#### Action item
Show every line of the data where the word "Task" can be found.

#### Supplied material
■ ■ ■ ■ ■

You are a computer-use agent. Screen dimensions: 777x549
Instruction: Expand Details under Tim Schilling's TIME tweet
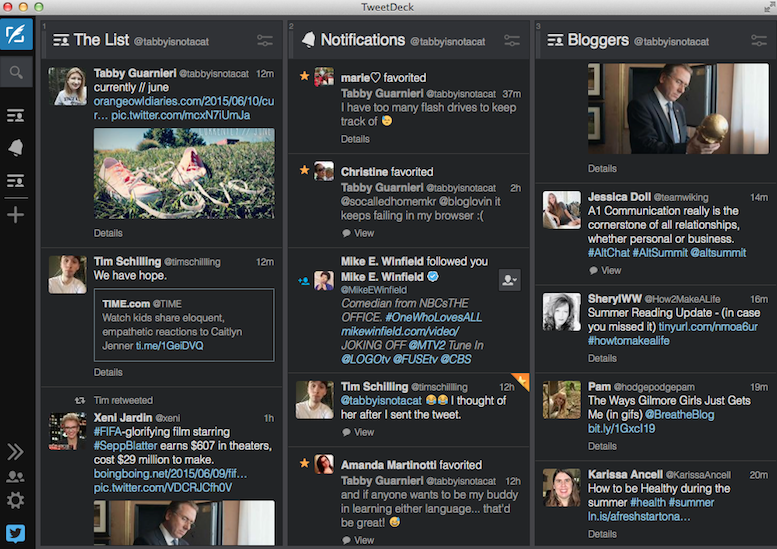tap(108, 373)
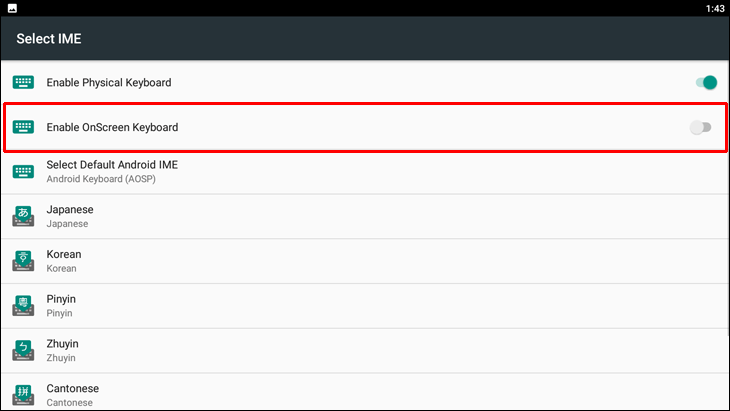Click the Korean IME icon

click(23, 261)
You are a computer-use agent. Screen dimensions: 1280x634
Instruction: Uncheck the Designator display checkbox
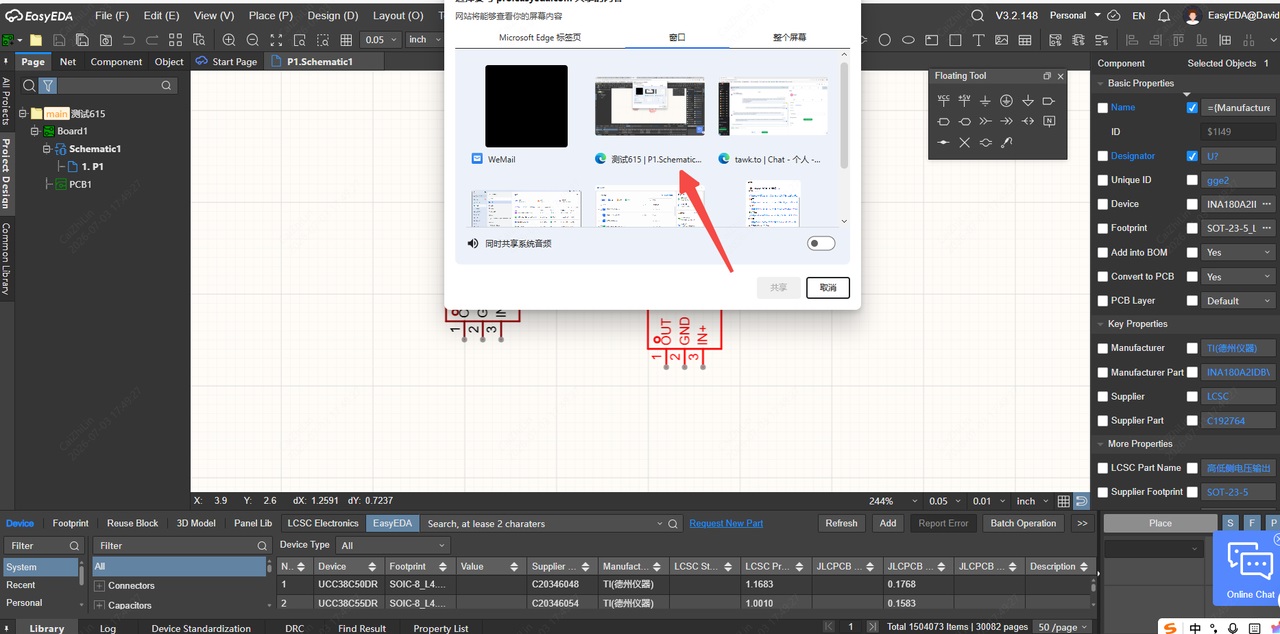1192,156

■ ■ ■ ■ ■

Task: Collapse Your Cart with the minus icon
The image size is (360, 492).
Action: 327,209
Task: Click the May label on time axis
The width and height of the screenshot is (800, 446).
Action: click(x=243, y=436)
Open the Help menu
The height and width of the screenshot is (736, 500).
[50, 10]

■ ■ ■ ■ ■

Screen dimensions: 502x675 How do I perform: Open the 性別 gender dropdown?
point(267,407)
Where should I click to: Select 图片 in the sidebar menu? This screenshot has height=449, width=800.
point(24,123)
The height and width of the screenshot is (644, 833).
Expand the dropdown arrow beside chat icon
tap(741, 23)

■ ■ ■ ■ ■

#### The answer
Task: Collapse Your Cart with the minus icon
Task: Click the May label on time axis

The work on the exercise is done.